I am starting a bit late, and may run into Feb. a bit, but now that I have finished the Rabbit cycle (even Rabbit Remembered), I am going on a classics spree.  I've been very slowly making my way through this list, but I am going back to the beginning, more or less, with Homer.

I'm almost certain that I read the Fagles' translation of The Iliad not all that long after it came out.  (I was in a book club that read The Iliad but I'm not 100% which translation it was.)  However, I've always wanted to get around to reading the Lattimore and Fitzgerald translations, since those were the main choices when I was in undergrad, and, thus, they've always been the only ones that "counted" for me.  But how to choose?


I don't do it that often, but when I have to choose between two translations, I sometimes read both books, alternating chapters.  I did this for Bulgakov's The Master and Margarita (ultimately siding with Pevear and Volokhonsky).  So I started in on the first two books of the Iliad, letting Fitzgerald go first.  I have to say, I've already made up my mind and prefer Lattimore.  First, his introduction is quite useful (my edition of the Fitzgerald Iliad doesn't have any notes at all) and he seems a bit more high-minded (if not a little stuffy) with longer line breaks.  Indeed, Fitzgerald seems just a bit too casual, particularly when Achilles (or Akhilleus as Fitzgerald has it!) berates Agamemnon.  But really the deal-breaker for me is the completely idiosyncratic spelling of names that Fitzgerald adheres to.  I've decided to go ahead and read both, but I will only keep Lattimore, and I'll put the Fitzgerald in my Little Free Library.  I took a quick look at the Fagles to refresh my memory, and it is a solid translation, but Lattimore really seems to be what I am looking for.

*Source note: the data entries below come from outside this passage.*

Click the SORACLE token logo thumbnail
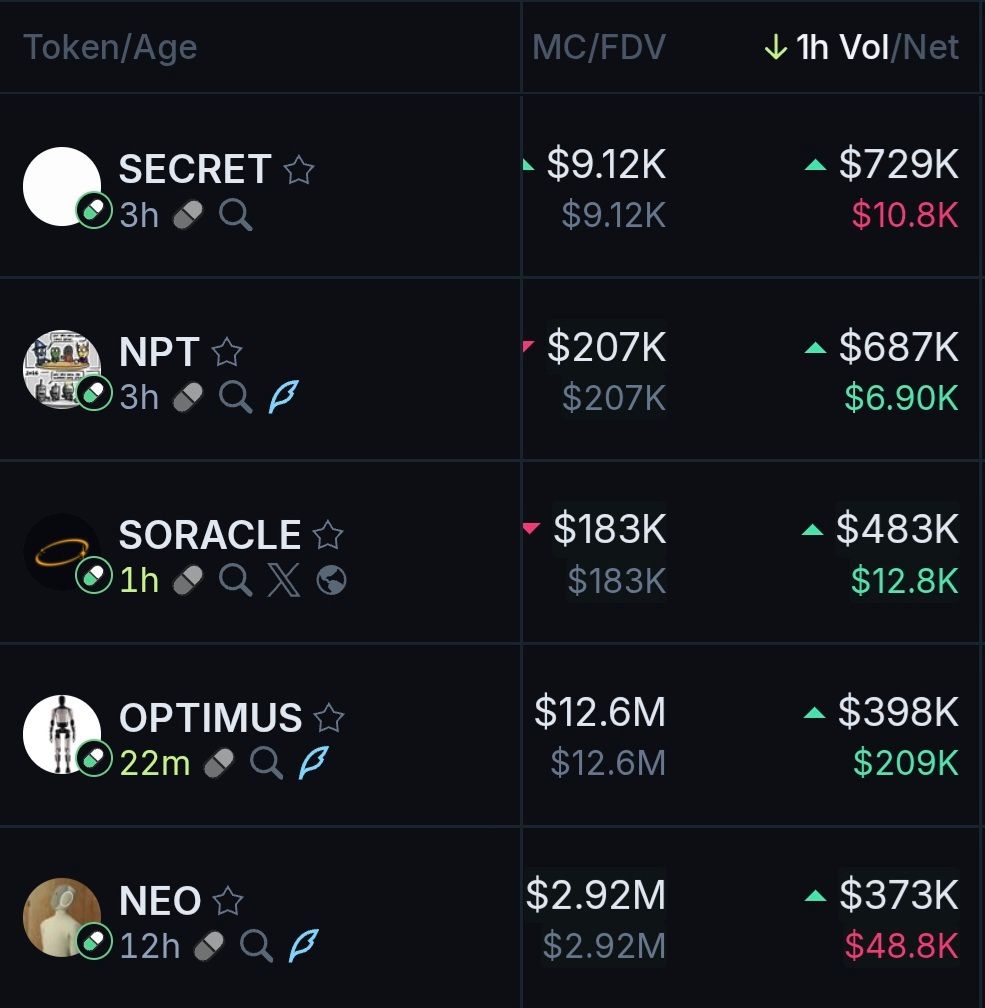This screenshot has width=985, height=1008. (x=61, y=551)
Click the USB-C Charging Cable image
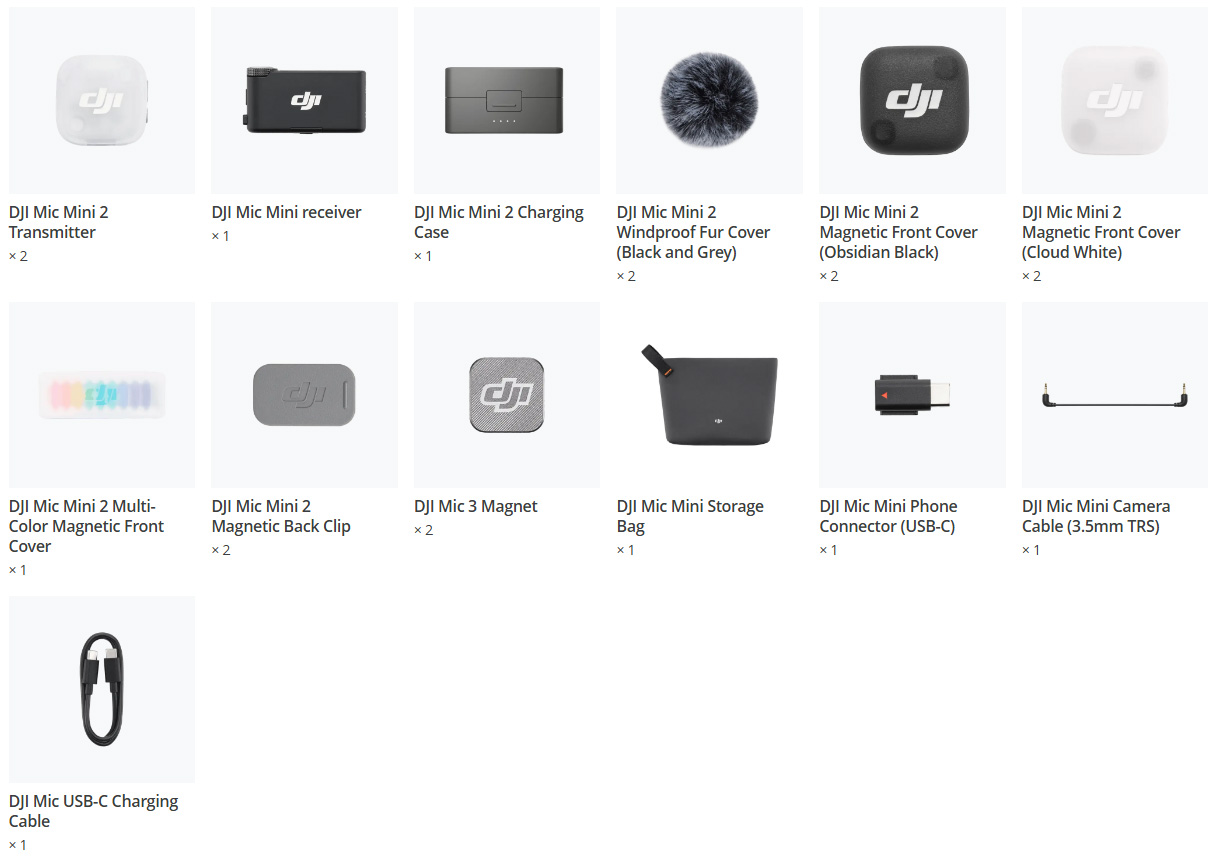The width and height of the screenshot is (1217, 865). point(102,689)
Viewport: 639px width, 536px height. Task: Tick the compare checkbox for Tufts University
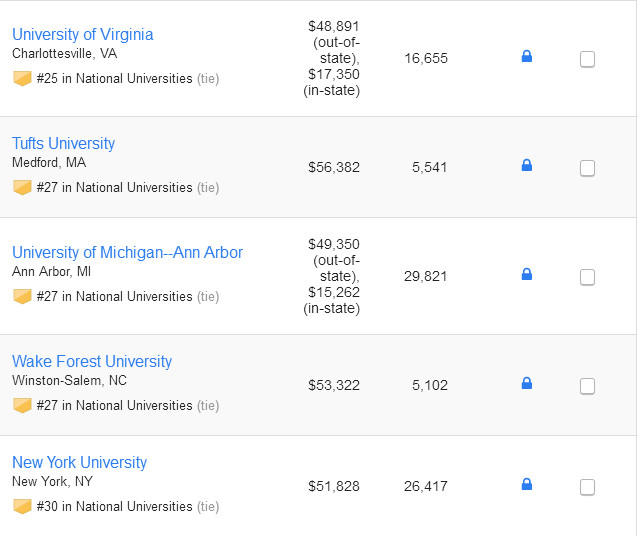click(x=587, y=168)
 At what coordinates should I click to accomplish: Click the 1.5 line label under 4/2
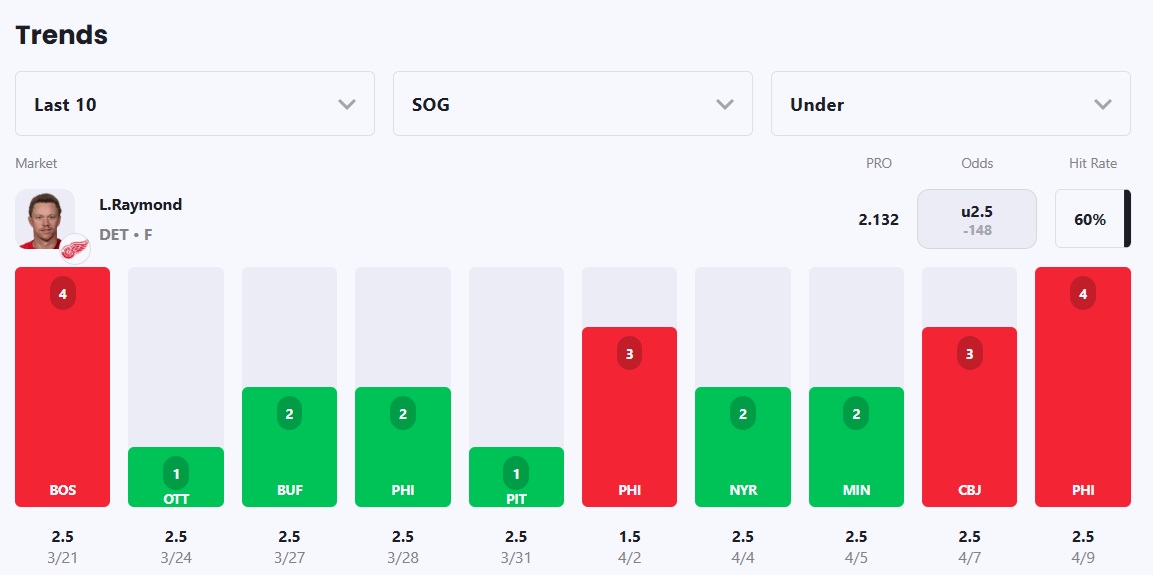pos(630,537)
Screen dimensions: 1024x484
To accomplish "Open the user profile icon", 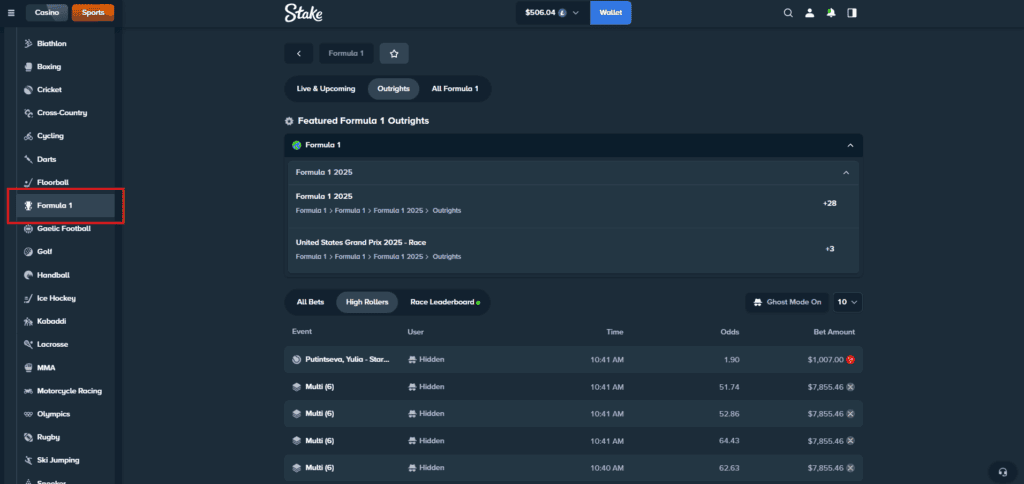I will click(x=810, y=13).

I'll do the same double duty for The Odyssey, but again am almost certain that I'll prefer Lattimore.  Then it will be Virgil's Aeneid.  I think it is a little less clear in this case.  As far as I can tell, Lattimore never tackled Virgil.  Fitzgerald was the dominant choice of my young adulthood, though Fagles is probably a solid choice as well.  Interestingly, several reviewers praise Rolfe Humphries (whom I only know through his translation of Ovid's Metamorphoses).  If I can track down Humphries in a local library, then I'll see how it stacks up, and I may browse Fagles as well.

After that, I plan on rereading Ovid's Metamorphoses.  I would like to take a look at some of Horace's Odes and Juvenal's Satires.  Depending on how much time is left in the month (likely not much!), I might read On the Nature of Things by Lucretius.  I suspect that will be it for the hard-core classics for a while, though either late this year or early next year I expect to do a plunge into Greek drama.

Anyway, it should be a pretty significant shift from the fiction I've been reading lately.  That's not to say that I will enjoy The Iliad any more than the other things I've been reading.  It's mostly about the petulance of these warriors on a marginally justifiable raid to reclaim Helen, when by many accounts she was perfectly content with Paris (or at least as content as one can be when compelled to act by the gods).  In some ways, it is more surprising that there weren't more rebellions, saying essentially that a 10-year siege just to save the "honor" of Menelaus was pointless -- and that if that's what these alliances between kingdoms/tribes entailed, then they would be well out of them.  I'm well aware you can't read ancient texts using today's moral standards, but I've really never thought anything in The Iliad was particularly noble or even that enjoyable, though I have much better feelings towards The Odyssey.  I guess that really does beg the question of why bother returning to it, and that only answer is that because it is there (at the centre of Western literature) and I feel a strange compulsion.